The gifts of all God’s people

It’s been more than 50 years since Martin Luther King, Jr. led the Montgomery Bus Boycott and delivered his “I Have a Dream” speech at the March on Washington. Yet, it doesn’t take long to figure out that we still have lots of work to do. Any scroll through today’s news offers stories related to racial or cultural inequality.

It follows then that our synod’s new vision statement explicitly commits to growing and caring for whole and healthy leaders—which includes the promise to develop culturally-sensitive leaders. We stand ready to celebrate and lift up the gifts of all of God’s people and to learn together how to best reflect God’s beautiful creation in the body of Christ that is the NC Synod.

In collaboration with the synod’s director for evangelical mission, the synod’s African-Descent Strategy Team is providing opportunities to prepare our leaders for healthy intercultural and interracial interactions for the sake of the world. Since November 2018, seven “Developing Culturally-Sensitive Leaders” training days have been offered at different locations around the synod.

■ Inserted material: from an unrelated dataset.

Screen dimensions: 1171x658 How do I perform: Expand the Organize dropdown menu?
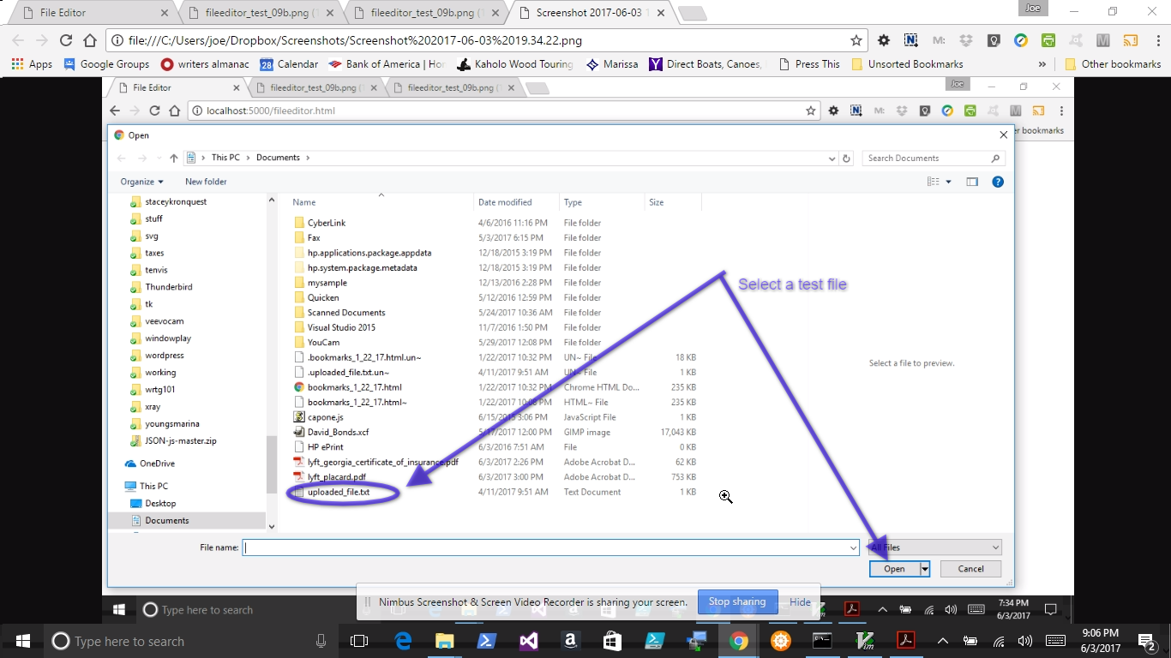click(141, 182)
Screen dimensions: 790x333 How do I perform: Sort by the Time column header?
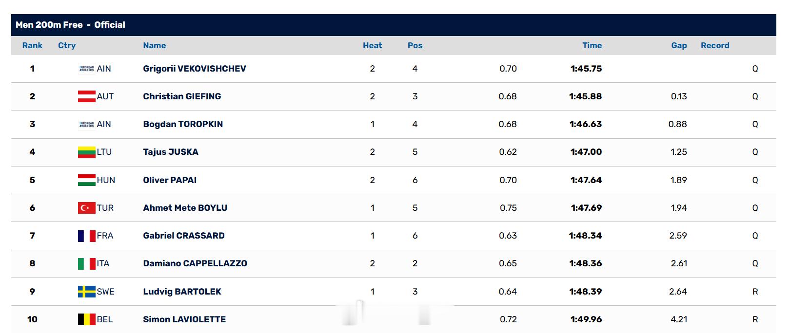tap(592, 45)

Several of our synod’s pastors share the impact of this training:

Pastor Jennifer Ginn, Cross & Crown, Matthews, was one of the training day presenters: “Studying the course material and co-leading a session brought me lots of new insights into white privilege. I live with advantages I never even think about. I also learned new information that I did not learn in school about persistent attempts throughout our country’s history to keep people of color from advancing. I was ashamed, but also energized to work in my congregation and community to support people of color and minority-owned businesses.”

Epiphany, Winston-Salem, hosted one of the trainings; Epiphany’s Pastor Russell Peek reflects: “It was helpful to have important and needed conversations around race and racism. I left the training feeling like this was a good step in the right direction. It didn’t solve all our problems nor did it offer an easy solution to the complexities of race and racism in our society. To be perfectly honest, there were moments that were uncomfortable, but I am thankful for the discomfort and trust those moments were the Spirit’s movement.”

Before hosting the event at Christ the King, Cary, Pastor Wolfgang Herz-Lane encouraged his staff and congregation to participate. He shares: “About ten of our staff and members attended because we saw this training as a necessary prerequisite for our vision of building an inclusive church where ‘all are welcome, no exceptions.’ Bold and deliberate inclusion…is one of our highest priorities… The training helps to prepare our people to not just say that we are a welcoming church, but to behave and live like one.”

Six more “Developing Culturally-Sensitive Leaders” training days are being offered in February, March, and April. All are welcome. Congregations are invited; NC Synod pastors and deacons are required. Thanks to mission support provided to the synod, there is no cost for the training and lunch is provided at each of the training days. Learn more and register!

Pastor Peek adds, “I continue to think about how I can be an agent of God’s reconciliation and justice….to think about my own ‘blind spots’ to racism so that I can continue to serve God’s people.”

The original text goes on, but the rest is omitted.